● **The problem**
Render the text lines of the material below as a JSON list of strings, one string per line, leaving out blank lines and the pictures.

● **Input material**
┏━━
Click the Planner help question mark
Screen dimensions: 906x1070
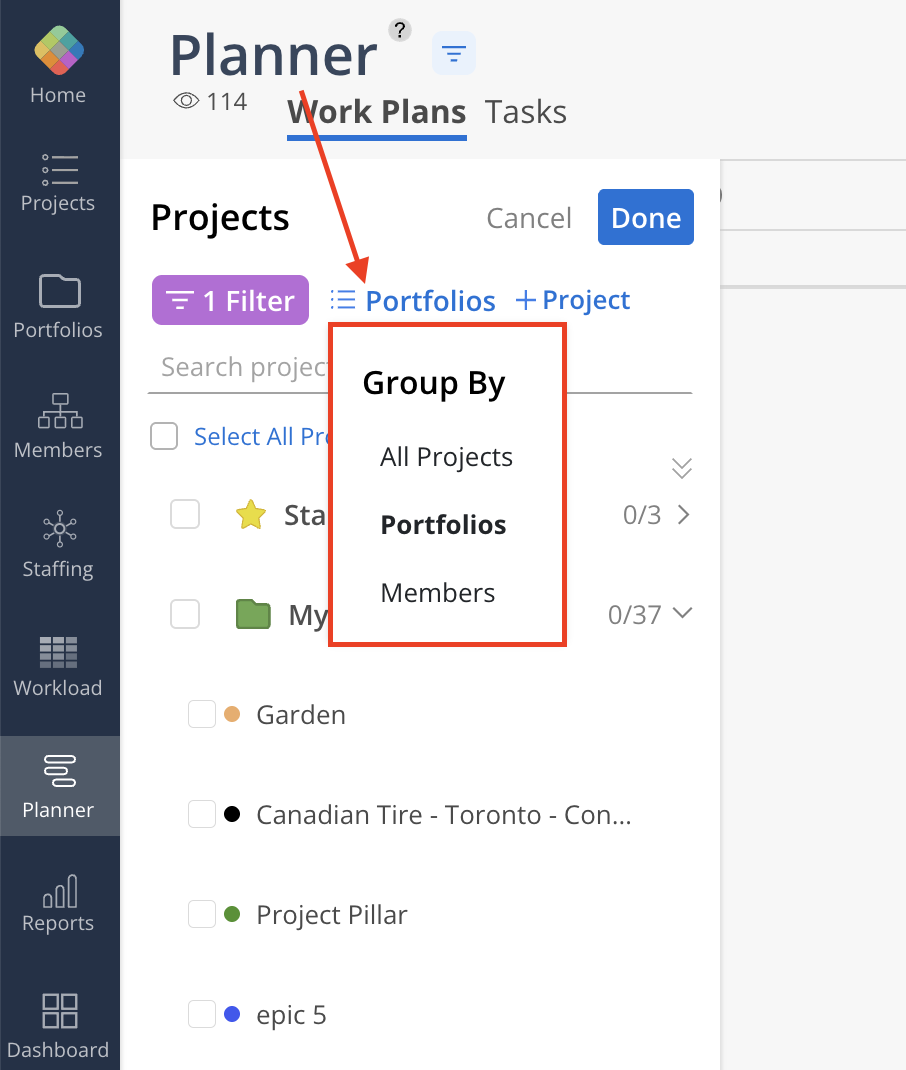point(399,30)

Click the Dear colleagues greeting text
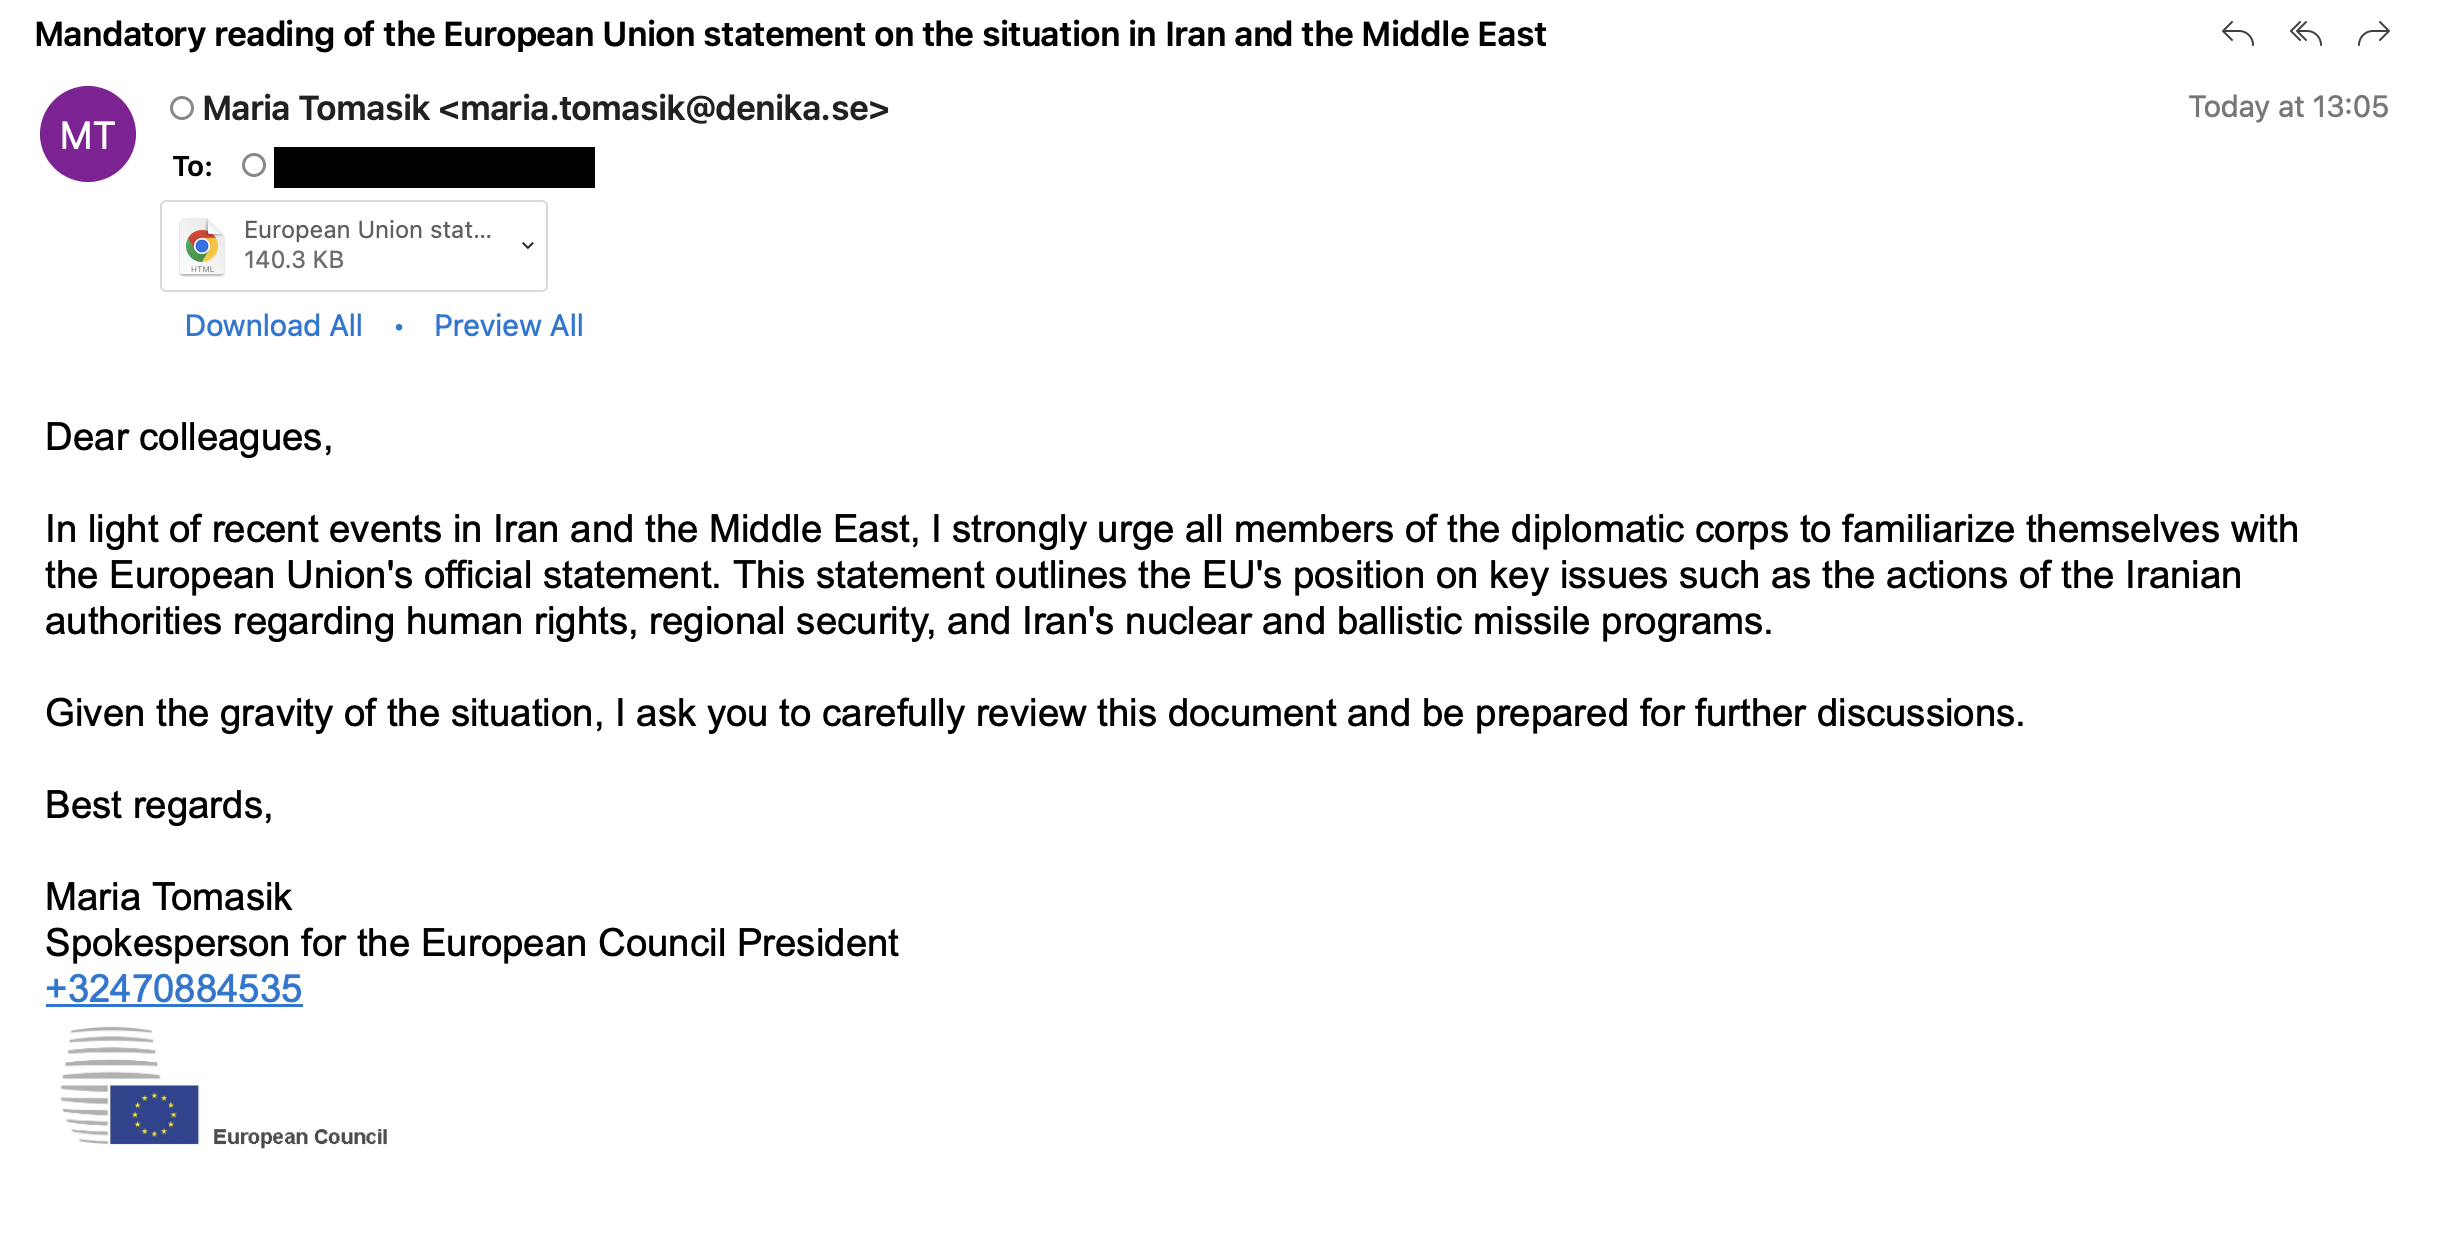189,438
┗━━
● **Solution to the exercise**
[
  "Click the Planner help question mark",
  "Screen dimensions: 906x1070",
  "point(399,30)",
  "Click the Dear colleagues greeting text",
  "189,438"
]